The plain language of § 3-119(B)(1) contains two "active" requirements: an active license requirement and an active practice of law requirement. The first clause of § 3-119(B)(1) requires that a Class 1-B applicant be licensed, active, and in good standing in another state’s bar. Our rules define the "active and in good standing" requirement:

An applicant who is "active and in good standing" means an applicant who is admitted to the bar of another state and is not disbarred, is not under disciplinary suspension, has not resigned from the bar of such other state while under disciplinary suspension or while under disciplinary proceedings, or is not the subject of current or pending disciplinary proceedings, or who, having been disbarred or suspended, has been duly and fully reinstated.

The second clause of § 3-119(B)(1) requires that a Class 1-B applicant have "actively and substantially engaged in the practice of law" for 3 of the 5 years preceding the application for admission. Our rules do not define the terms "actively and substantially engaged" as utilized in the active practice of law requirement of § 3-119(B)(1).

Section 3-101(P)(5) defines "practice of law" to include "[e]mployment as a teacher of law at a law school approved by the American Bar Association throughout the applicant’s employment."

In addition to § 3-119, our admission rules include Neb.
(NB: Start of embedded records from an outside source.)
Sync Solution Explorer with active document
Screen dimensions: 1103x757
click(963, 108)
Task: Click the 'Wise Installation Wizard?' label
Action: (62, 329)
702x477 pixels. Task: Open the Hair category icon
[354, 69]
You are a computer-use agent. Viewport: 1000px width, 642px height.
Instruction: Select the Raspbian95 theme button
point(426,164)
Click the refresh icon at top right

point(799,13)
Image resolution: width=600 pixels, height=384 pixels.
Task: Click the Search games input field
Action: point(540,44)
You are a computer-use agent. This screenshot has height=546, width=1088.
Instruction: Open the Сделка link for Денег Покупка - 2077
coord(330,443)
Ct. R. § 3-112 (rev. 2013), the "Essential eligibility requirements for practice of law." The additional requirements for the practice of law under § 3-112, as relevant here, include:

(A) the ability to conduct oneself with a high degree of honesty, integrity, and trustworthiness in all professional relationships and with respect to all legal obligations;

(B) the ability to conduct oneself diligently and reliably in fulfilling all obligations to clients, attorneys, courts, and others;

....

(E) the ability to reason, analyze, and recall complex factual information and to integrate such information with complex legal theories;

....

(J) the ability to conduct oneself professionally and in a manner that engenders respect for the law and the profession.
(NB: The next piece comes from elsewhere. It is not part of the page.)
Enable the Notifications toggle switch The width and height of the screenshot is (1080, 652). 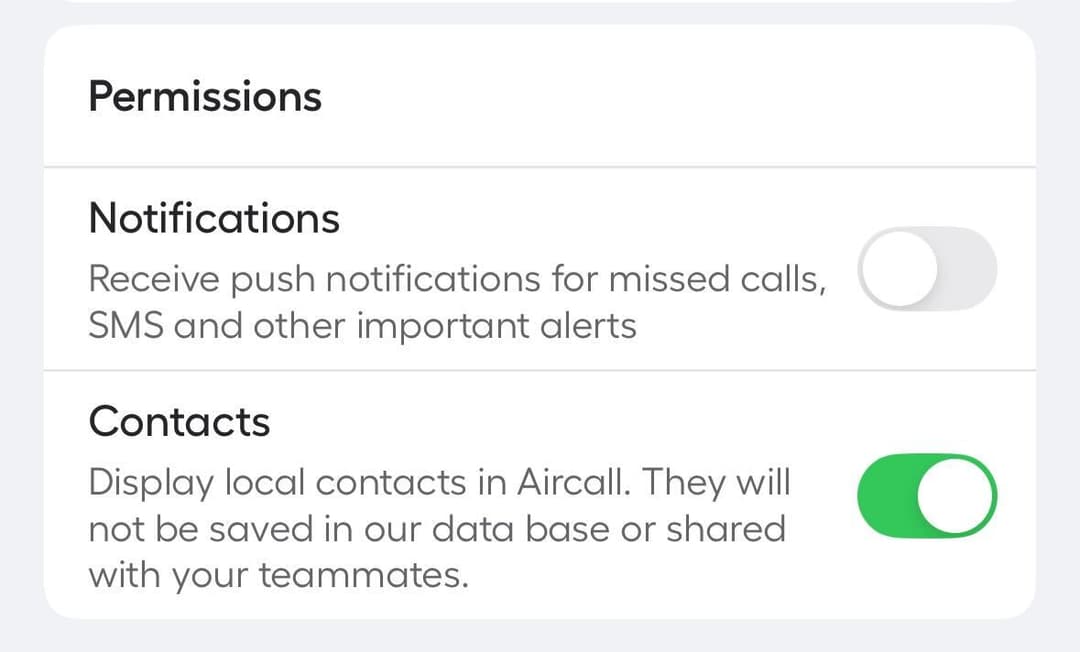[928, 269]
MCDONNELL’S APPLICATION SATISFIES FIRST CLAUSE OF § 3-119(b)(1)

The undisputed evidence before us indicates that at the time of his Nebraska application, McDonnell possessed an active law license in the District of Columbia and was in good standing. As a result, McDonnell meets the requirement of being licensed, active, and in good standing in another state, territory, or district of the United States.

The evidence also indicates that from March 2011 through May 2014, McDonnell was employed as a law professor at the S.J. Quinney College of Law, University of Utah. McDonnell completed regular and routine duties as a law professor, including lecturing, researching, and publishing.

At oral argument in this matter, the Commission agreed that McDonnell had shown he was "actively" engaged in the practice of law as a law professor in Utah. As a result, we conclude that McDonnell met the "practice of law" requirement, because he was employed as a law professor, and that his employer, the S.J. Quinney College of Law, is accredited by the American Bar Association.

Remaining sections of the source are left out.